▶ **What to do**
Repeat, exactly as written, the line containing "Food & Drink (771, 75)" and each line after it through the end of the data.

Data shown: Begin

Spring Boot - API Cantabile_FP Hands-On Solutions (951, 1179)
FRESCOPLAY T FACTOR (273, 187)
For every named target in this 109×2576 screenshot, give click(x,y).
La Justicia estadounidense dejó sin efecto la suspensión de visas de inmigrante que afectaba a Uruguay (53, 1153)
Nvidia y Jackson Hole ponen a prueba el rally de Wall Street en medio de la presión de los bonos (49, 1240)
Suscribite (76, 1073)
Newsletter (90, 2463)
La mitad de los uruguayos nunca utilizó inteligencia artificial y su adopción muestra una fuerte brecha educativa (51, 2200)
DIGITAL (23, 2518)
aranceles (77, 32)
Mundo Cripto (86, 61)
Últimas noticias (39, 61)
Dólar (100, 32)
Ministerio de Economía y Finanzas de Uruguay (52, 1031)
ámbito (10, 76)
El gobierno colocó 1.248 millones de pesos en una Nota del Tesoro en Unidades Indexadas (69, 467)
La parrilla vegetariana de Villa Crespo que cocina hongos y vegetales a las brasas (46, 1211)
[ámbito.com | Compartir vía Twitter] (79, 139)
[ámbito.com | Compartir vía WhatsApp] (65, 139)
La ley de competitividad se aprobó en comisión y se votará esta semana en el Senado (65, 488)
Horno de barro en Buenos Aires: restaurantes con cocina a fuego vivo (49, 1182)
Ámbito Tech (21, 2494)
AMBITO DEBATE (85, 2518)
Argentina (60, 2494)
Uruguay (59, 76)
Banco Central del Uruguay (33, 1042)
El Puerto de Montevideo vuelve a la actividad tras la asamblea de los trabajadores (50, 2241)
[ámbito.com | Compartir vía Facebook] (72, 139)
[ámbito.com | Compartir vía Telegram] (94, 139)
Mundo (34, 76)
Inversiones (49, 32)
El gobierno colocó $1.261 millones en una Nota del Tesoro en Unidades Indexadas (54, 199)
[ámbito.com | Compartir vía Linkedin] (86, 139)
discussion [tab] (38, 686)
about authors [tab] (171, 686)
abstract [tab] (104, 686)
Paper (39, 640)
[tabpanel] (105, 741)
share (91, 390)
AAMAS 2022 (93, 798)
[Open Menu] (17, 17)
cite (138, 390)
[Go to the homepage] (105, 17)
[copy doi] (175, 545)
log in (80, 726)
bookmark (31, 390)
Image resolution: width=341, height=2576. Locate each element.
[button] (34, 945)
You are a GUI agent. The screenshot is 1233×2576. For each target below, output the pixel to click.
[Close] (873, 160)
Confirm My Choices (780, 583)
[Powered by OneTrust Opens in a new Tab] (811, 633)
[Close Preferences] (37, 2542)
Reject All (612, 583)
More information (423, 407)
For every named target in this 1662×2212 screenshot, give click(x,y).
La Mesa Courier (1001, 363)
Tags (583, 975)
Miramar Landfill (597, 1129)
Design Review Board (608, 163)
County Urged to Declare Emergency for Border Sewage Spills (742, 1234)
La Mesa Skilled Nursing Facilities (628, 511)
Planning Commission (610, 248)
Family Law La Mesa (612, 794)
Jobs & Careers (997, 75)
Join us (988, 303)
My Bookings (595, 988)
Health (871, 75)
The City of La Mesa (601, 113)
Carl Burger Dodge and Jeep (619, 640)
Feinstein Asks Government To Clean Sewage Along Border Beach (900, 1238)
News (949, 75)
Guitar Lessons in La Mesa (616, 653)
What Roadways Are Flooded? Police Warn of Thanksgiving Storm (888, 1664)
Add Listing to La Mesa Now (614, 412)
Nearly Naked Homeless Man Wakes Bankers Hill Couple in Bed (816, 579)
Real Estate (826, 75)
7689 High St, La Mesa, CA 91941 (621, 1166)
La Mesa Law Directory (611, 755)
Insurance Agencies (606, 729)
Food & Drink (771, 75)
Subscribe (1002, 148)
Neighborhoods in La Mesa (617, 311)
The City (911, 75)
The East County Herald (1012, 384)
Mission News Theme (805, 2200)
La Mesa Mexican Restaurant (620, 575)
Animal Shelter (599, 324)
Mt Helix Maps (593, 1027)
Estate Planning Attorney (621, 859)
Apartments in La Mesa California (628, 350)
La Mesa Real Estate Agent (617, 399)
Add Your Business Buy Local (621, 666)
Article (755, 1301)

Data shown: End

▶ **Response area**
Food & Drink (771, 75)
Subscribe (1002, 148)
Neighborhoods in La Mesa (617, 311)
The City (911, 75)
The East County Herald (1012, 384)
Mission News Theme (805, 2200)
La Mesa Mexican Restaurant (620, 575)
Animal Shelter (599, 324)
Mt Helix Maps (593, 1027)
Estate Planning Attorney (621, 859)
Apartments in La Mesa California (628, 350)
La Mesa Real Estate Agent (617, 399)
Add Your Business Buy Local (621, 666)
Article (755, 1301)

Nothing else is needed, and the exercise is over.